→ WHAT IS EXPECTED: Return the lines from the one with "Given: Select NetMeeting in the left tree" up to and including the one with "Open the Store", reproducing each line exactly.

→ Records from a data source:
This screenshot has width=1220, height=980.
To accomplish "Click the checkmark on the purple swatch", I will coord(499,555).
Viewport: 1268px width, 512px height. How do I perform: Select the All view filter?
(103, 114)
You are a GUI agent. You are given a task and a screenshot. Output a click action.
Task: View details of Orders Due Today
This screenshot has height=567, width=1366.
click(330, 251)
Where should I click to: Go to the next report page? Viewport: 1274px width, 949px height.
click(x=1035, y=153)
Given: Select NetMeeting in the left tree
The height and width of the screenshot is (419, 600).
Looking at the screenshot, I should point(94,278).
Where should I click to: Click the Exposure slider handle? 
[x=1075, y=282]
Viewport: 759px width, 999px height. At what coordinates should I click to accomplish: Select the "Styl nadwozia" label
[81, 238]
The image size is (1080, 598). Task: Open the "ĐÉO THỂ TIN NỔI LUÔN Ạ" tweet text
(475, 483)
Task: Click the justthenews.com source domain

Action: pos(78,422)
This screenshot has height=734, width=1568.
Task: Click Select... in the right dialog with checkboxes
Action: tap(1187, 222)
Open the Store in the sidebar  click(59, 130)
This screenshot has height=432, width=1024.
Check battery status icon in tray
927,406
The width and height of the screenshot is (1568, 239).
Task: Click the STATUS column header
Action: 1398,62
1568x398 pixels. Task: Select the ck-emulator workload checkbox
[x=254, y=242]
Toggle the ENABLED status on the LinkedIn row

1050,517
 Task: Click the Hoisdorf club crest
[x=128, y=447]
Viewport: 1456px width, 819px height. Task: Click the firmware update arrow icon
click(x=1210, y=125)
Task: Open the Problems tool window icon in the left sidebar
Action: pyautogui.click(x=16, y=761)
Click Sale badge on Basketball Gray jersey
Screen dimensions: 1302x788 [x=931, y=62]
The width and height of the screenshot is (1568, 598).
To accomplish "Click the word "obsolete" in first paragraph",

→ TASK OUTPUT:
Given: Select NetMeeting in the left tree
The height and width of the screenshot is (419, 600).
Looking at the screenshot, I should point(94,278).
Where should I click to: Click the Exposure slider handle? 
[x=1075, y=282]
Viewport: 759px width, 999px height. At what coordinates should I click to accomplish: Select the "Styl nadwozia" label
[81, 238]
The image size is (1080, 598). Task: Open the "ĐÉO THỂ TIN NỔI LUÔN Ạ" tweet text
(475, 483)
Task: Click the justthenews.com source domain

Action: pos(78,422)
This screenshot has height=734, width=1568.
Task: Click Select... in the right dialog with checkboxes
Action: tap(1187, 222)
Open the Store in the sidebar  click(59, 130)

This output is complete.